Vincent-Joseph-Marie de Proisy de Brison (died 28 July 1779, in Brest) was a French Navy officer. He notably served during the War of American Independence.

Biography 
Proisy was born to the family of Jeanne-Marie-Françoise de Héron and of Alphonse de Proisy. His older brother, La Salle Proisy, also served in the Navy. Proisy joined the Navy as a Garde-Marine on 26 November 1745.

Proisy was promoted to Lieutenant on 17 April 1757. On 23 May 1758, he married Pélagie Gouyon. On 19 March 1763, he was made a Knight in the Order of Saint Louis.
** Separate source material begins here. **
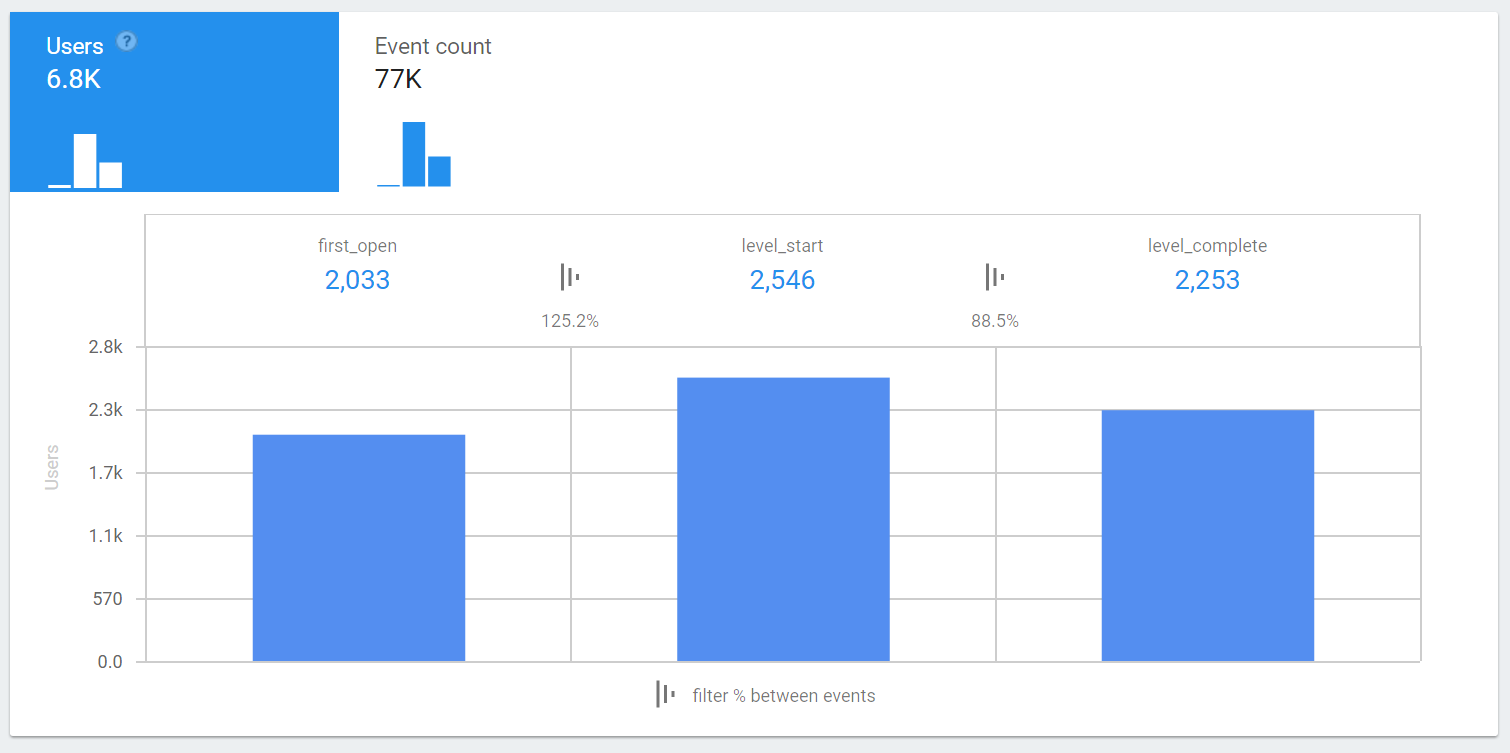Click the "filter % between events" legend text
Viewport: 1510px width, 753px height.
click(x=783, y=696)
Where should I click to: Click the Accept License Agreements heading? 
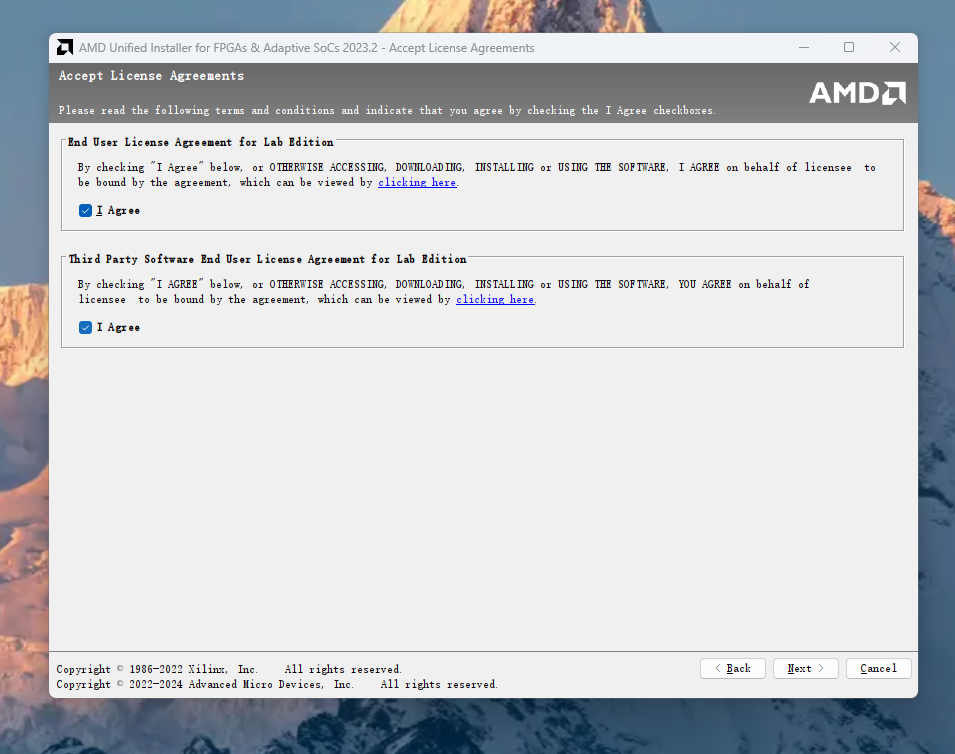point(151,76)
In 1765, he commanded the fluyt Forte, carrying wook from Pyrenees. In 1769, he commanded the 12-gun corvette Écureuil between Saint -Domingue and Brest. In 1770, he sailed her to Guadeloupe.

Proisy was promoted to Captain on 24 March 1772. In 1778, Proisy captained the 64-gun Actionnaire, part of the White squadron under Orvilliers. He took part in the Battle of Ushant on 27 July 1778.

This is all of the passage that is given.